Well, actually, I'm less so much of a "gun geek" as a prior military man. I'd obviously like some measure of respect for trying to help you not appear ignorant, but if you want to be viewed an ass, you obviously need no help from me.
NY limits to 10 rounds. MerryLand limits to 20 for whatever kind of firearm. In IDPA, I can say there is a slight difference in times when using a 10 round mag, and me using my stock 18 round (for those people that know firearms this seems strange, but the CZ SP-01 stock mag is 18 round)magazines. However, if a guy has two pistols and reloading correctly, you won't get a jump on him regardless. You always reload in a tactical situation before you run dry, so there's always one in the chamber. You have a second gun which does have rounds left.
If he's dropping mags, he maybe would have had another 2 seconds every reload, so there would be three instead of two for every 30 rounds fired.
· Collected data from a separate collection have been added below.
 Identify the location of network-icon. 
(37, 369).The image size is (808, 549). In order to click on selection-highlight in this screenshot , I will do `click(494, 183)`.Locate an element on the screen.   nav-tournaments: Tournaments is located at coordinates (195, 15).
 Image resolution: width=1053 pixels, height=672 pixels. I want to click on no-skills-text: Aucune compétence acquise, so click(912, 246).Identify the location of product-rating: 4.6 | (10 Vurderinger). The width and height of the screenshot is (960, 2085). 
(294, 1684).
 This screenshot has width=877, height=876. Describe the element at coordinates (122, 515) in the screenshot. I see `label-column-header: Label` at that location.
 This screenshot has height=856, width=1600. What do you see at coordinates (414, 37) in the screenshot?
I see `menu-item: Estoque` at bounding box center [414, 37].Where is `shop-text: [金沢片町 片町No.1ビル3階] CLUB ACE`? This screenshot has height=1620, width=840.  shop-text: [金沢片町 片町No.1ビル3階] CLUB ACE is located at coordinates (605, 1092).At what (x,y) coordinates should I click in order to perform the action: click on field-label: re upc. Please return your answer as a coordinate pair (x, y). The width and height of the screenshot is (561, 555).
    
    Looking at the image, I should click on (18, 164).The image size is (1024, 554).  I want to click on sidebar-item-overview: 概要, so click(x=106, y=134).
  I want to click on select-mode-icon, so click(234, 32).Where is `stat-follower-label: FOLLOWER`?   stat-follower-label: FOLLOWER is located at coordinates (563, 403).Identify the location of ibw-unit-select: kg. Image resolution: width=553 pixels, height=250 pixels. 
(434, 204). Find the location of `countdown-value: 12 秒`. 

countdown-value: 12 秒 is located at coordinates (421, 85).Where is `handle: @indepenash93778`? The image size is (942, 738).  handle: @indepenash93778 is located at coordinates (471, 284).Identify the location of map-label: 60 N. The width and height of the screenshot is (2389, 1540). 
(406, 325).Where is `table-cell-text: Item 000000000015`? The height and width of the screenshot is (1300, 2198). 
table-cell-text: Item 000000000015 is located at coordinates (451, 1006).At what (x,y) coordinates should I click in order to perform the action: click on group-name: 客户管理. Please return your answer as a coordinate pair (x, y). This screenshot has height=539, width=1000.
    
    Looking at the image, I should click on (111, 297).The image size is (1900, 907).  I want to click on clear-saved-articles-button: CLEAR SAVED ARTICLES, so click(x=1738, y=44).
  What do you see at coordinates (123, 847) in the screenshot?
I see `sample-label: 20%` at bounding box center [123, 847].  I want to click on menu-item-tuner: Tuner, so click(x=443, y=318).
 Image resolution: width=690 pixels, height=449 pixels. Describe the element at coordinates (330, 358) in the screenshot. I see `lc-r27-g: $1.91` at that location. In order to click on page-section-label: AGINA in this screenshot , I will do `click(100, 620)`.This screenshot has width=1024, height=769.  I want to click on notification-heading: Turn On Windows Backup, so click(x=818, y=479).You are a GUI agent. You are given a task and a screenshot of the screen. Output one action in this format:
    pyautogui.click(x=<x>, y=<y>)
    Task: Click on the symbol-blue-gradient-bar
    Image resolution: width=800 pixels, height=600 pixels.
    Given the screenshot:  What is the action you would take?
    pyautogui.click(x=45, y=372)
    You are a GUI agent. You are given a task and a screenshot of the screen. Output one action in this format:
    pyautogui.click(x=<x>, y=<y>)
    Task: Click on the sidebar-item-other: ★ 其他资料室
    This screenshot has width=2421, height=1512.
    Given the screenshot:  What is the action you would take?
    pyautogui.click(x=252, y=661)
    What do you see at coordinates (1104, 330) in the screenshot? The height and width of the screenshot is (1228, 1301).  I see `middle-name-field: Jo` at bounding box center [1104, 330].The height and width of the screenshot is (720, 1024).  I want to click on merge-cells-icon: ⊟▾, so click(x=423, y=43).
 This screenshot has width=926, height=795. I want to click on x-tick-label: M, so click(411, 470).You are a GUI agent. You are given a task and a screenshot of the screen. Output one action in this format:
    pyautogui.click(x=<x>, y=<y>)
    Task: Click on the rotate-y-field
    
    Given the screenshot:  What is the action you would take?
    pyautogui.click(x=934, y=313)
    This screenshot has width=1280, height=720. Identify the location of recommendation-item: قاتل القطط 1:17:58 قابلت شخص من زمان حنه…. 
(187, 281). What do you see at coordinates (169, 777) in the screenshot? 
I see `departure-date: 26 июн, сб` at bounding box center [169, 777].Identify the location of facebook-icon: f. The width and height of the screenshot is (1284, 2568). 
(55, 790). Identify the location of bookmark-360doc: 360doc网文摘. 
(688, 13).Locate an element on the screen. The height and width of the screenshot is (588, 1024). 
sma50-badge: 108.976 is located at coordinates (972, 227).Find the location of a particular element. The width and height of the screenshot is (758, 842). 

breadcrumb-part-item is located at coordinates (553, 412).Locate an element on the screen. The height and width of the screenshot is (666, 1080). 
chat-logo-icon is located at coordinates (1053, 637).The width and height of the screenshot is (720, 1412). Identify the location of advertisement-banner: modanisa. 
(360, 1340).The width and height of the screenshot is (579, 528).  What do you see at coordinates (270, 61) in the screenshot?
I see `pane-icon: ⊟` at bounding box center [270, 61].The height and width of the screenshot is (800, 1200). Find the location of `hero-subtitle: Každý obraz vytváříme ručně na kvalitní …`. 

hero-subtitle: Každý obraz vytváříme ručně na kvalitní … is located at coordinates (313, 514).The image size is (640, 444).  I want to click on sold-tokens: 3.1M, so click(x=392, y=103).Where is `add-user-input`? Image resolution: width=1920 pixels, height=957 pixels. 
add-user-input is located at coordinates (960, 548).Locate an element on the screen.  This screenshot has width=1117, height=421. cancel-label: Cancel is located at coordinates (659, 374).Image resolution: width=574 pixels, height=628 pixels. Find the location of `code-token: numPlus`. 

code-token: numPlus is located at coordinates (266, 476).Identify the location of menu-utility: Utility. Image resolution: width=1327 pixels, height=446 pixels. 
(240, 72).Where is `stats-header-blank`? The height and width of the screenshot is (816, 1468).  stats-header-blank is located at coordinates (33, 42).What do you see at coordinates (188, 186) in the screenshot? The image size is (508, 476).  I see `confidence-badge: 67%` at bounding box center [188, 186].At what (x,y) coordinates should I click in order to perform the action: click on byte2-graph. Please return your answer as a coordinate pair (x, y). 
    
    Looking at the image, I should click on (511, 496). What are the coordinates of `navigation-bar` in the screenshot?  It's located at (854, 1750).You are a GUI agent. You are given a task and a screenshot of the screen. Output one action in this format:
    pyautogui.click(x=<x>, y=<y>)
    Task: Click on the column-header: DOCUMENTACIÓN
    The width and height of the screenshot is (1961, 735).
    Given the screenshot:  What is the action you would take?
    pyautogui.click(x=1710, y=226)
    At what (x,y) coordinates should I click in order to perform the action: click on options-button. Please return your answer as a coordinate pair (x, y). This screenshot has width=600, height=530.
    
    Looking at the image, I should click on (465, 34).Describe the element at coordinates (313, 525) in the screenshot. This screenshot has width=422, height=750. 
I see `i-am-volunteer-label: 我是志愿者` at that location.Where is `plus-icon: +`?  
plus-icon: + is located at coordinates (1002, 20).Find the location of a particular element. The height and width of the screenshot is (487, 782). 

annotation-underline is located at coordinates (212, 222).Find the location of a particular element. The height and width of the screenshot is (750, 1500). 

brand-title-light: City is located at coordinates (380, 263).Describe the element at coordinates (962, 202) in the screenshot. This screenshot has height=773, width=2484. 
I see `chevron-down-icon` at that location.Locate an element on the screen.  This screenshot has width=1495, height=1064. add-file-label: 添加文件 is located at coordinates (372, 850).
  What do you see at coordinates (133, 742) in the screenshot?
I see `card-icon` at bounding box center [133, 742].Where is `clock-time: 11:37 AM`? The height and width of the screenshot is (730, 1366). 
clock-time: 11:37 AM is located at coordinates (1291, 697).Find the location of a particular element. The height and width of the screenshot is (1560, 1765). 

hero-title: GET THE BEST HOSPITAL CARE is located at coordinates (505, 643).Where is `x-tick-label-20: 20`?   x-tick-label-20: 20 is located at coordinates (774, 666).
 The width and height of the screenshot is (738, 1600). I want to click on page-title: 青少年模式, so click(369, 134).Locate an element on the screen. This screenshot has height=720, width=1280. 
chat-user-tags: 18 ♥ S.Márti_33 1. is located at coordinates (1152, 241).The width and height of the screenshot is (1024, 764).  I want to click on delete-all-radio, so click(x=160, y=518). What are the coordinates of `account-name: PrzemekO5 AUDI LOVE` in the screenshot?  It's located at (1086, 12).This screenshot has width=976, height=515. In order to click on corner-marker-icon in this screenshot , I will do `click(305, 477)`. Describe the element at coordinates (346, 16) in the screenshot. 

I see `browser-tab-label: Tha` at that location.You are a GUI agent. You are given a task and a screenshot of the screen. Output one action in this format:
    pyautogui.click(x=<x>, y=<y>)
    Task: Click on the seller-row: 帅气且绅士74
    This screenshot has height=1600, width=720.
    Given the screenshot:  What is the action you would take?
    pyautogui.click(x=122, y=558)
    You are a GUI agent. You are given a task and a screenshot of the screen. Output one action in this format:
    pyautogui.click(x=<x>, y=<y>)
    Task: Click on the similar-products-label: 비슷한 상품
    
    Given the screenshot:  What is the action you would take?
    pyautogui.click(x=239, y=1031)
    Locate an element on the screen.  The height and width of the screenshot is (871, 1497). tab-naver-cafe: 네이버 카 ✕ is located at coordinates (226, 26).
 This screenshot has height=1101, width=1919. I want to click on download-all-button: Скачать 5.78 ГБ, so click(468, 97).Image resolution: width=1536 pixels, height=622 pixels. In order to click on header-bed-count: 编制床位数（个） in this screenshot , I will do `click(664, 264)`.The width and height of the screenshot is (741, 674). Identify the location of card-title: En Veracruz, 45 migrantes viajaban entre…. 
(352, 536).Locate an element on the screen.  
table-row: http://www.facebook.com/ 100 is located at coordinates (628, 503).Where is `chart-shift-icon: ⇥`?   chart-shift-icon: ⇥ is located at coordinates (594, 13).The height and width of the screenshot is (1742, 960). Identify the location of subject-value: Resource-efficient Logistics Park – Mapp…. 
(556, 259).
Since he fired for "a minute and a half" per the news reports, and presumably fired in excess of 100 rounds there were reloads involved. Lets say 300 for talking purposes as it is divisible by thirty, that would be 10 reloads. In that 10 reloads, saving 2 seconds apiece, you would assume there would be 20 seconds for people to get away. However, you'd also have to assume that he ran both guns dry, and couldn't fire on someone moving until he reloaded, as it wasn't a continuous 20 seconds. Take it to five round mags, or 3, doesn't matter, he could just have more guns on him. Occasionally you see this in westerns, where a guy would carry a number of guns as they took longer to reload.
There's a workaround for everything, if you want to find it, the point is now we're hearing this guy had a history of disturbing writing, depression, etc. It simply isn't about firearms.